◆ Exercise directions: Without changing a single word, set down all of the records.
START Excerpted records
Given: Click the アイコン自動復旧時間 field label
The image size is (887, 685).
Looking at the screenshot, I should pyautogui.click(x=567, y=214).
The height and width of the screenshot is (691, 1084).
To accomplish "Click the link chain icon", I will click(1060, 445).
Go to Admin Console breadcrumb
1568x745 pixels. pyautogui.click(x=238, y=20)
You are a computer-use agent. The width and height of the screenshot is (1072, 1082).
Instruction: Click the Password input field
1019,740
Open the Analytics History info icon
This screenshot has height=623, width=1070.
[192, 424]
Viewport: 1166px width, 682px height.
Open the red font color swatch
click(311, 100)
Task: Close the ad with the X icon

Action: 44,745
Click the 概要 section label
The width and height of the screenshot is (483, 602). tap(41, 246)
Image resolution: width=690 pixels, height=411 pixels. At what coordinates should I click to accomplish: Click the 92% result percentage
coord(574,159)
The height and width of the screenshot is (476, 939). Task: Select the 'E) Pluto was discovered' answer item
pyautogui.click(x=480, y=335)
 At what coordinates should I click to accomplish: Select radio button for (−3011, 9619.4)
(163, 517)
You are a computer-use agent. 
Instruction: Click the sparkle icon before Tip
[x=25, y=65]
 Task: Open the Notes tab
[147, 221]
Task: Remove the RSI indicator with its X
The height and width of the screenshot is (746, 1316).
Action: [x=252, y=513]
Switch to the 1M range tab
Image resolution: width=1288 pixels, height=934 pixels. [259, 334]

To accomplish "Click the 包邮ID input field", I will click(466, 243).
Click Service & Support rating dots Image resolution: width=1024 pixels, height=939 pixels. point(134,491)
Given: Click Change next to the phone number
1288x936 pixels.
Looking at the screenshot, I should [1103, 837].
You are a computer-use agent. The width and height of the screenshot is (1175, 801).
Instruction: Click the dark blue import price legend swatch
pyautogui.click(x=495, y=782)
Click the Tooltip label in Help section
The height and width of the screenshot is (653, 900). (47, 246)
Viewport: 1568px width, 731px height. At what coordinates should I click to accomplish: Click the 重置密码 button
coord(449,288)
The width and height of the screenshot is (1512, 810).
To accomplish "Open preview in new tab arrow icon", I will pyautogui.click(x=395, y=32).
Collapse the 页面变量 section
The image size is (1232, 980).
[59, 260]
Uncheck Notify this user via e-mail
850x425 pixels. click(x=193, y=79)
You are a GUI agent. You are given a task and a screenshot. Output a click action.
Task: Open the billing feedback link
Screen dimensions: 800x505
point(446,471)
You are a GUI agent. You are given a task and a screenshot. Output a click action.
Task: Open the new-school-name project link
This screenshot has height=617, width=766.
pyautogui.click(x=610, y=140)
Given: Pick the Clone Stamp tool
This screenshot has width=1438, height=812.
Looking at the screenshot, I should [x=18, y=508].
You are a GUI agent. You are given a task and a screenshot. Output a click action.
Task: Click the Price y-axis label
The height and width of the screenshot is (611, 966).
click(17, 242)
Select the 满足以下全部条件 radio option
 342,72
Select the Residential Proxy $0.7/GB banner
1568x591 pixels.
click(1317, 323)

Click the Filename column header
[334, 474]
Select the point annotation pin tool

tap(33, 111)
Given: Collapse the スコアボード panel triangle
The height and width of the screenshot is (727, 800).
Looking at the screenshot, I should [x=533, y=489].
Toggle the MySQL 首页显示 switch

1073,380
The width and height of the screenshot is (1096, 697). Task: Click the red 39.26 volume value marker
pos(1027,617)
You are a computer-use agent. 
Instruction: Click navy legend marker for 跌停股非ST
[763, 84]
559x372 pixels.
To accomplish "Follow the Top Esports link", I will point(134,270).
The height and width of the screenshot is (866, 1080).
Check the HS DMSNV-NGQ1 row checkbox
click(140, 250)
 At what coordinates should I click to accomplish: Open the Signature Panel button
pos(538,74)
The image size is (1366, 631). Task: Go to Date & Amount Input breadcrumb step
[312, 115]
END Excerpted records
◆ Expected output:
Given: Click the アイコン自動復旧時間 field label
The image size is (887, 685).
Looking at the screenshot, I should pyautogui.click(x=567, y=214).
The height and width of the screenshot is (691, 1084).
To accomplish "Click the link chain icon", I will click(1060, 445).
Go to Admin Console breadcrumb
1568x745 pixels. pyautogui.click(x=238, y=20)
You are a computer-use agent. The width and height of the screenshot is (1072, 1082).
Instruction: Click the Password input field
1019,740
Open the Analytics History info icon
This screenshot has height=623, width=1070.
[192, 424]
Viewport: 1166px width, 682px height.
Open the red font color swatch
click(311, 100)
Task: Close the ad with the X icon

Action: 44,745
Click the 概要 section label
The width and height of the screenshot is (483, 602). tap(41, 246)
Image resolution: width=690 pixels, height=411 pixels. At what coordinates should I click to accomplish: Click the 92% result percentage
coord(574,159)
The height and width of the screenshot is (476, 939). Task: Select the 'E) Pluto was discovered' answer item
pyautogui.click(x=480, y=335)
 At what coordinates should I click to accomplish: Select radio button for (−3011, 9619.4)
(163, 517)
You are a computer-use agent. 
Instruction: Click the sparkle icon before Tip
[x=25, y=65]
 Task: Open the Notes tab
[147, 221]
Task: Remove the RSI indicator with its X
The height and width of the screenshot is (746, 1316).
Action: [x=252, y=513]
Switch to the 1M range tab
Image resolution: width=1288 pixels, height=934 pixels. [259, 334]

To accomplish "Click the 包邮ID input field", I will click(466, 243).
Click Service & Support rating dots Image resolution: width=1024 pixels, height=939 pixels. point(134,491)
Given: Click Change next to the phone number
1288x936 pixels.
Looking at the screenshot, I should [1103, 837].
You are a computer-use agent. The width and height of the screenshot is (1175, 801).
Instruction: Click the dark blue import price legend swatch
pyautogui.click(x=495, y=782)
Click the Tooltip label in Help section
The height and width of the screenshot is (653, 900). (47, 246)
Viewport: 1568px width, 731px height. At what coordinates should I click to accomplish: Click the 重置密码 button
coord(449,288)
The width and height of the screenshot is (1512, 810).
To accomplish "Open preview in new tab arrow icon", I will pyautogui.click(x=395, y=32).
Collapse the 页面变量 section
The image size is (1232, 980).
[59, 260]
Uncheck Notify this user via e-mail
850x425 pixels. click(x=193, y=79)
You are a GUI agent. You are given a task and a screenshot. Output a click action.
Task: Open the billing feedback link
Screen dimensions: 800x505
point(446,471)
You are a GUI agent. You are given a task and a screenshot. Output a click action.
Task: Open the new-school-name project link
This screenshot has height=617, width=766.
pyautogui.click(x=610, y=140)
Given: Pick the Clone Stamp tool
This screenshot has width=1438, height=812.
Looking at the screenshot, I should [x=18, y=508].
You are a GUI agent. You are given a task and a screenshot. Output a click action.
Task: Click the Price y-axis label
The height and width of the screenshot is (611, 966).
click(17, 242)
Select the 满足以下全部条件 radio option
 342,72
Select the Residential Proxy $0.7/GB banner
1568x591 pixels.
click(1317, 323)

Click the Filename column header
[334, 474]
Select the point annotation pin tool

tap(33, 111)
Given: Collapse the スコアボード panel triangle
The height and width of the screenshot is (727, 800).
Looking at the screenshot, I should [x=533, y=489].
Toggle the MySQL 首页显示 switch

1073,380
The width and height of the screenshot is (1096, 697). Task: Click the red 39.26 volume value marker
pos(1027,617)
You are a computer-use agent. 
Instruction: Click navy legend marker for 跌停股非ST
[763, 84]
559x372 pixels.
To accomplish "Follow the Top Esports link", I will point(134,270).
The height and width of the screenshot is (866, 1080).
Check the HS DMSNV-NGQ1 row checkbox
click(140, 250)
 At what coordinates should I click to accomplish: Open the Signature Panel button
pos(538,74)
The image size is (1366, 631). Task: Go to Date & Amount Input breadcrumb step
[312, 115]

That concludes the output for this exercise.